**PROBLEM TO WORK ON**
Each line in the entries below that holds the string "Open" must be copied.

Pixel coordinate grounding data
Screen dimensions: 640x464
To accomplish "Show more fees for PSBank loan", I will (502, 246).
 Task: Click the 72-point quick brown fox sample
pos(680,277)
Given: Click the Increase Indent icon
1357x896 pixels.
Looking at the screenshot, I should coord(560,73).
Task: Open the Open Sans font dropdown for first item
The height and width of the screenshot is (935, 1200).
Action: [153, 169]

--

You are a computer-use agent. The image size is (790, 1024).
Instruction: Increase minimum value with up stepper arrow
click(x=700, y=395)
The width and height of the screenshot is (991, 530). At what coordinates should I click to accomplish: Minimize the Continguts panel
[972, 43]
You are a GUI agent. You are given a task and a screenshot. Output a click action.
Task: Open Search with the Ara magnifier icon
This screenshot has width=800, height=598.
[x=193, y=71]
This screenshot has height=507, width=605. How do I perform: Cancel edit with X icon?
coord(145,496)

==

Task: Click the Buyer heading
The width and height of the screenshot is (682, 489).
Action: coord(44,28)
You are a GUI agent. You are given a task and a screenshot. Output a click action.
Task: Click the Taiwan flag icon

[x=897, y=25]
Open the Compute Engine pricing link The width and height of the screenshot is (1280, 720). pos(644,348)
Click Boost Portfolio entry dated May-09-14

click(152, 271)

**ANSWER SPACE**
Task: Open the Open Sans font dropdown for first item
Task: Open Search with the Ara magnifier icon
Open the Compute Engine pricing link The width and height of the screenshot is (1280, 720). pos(644,348)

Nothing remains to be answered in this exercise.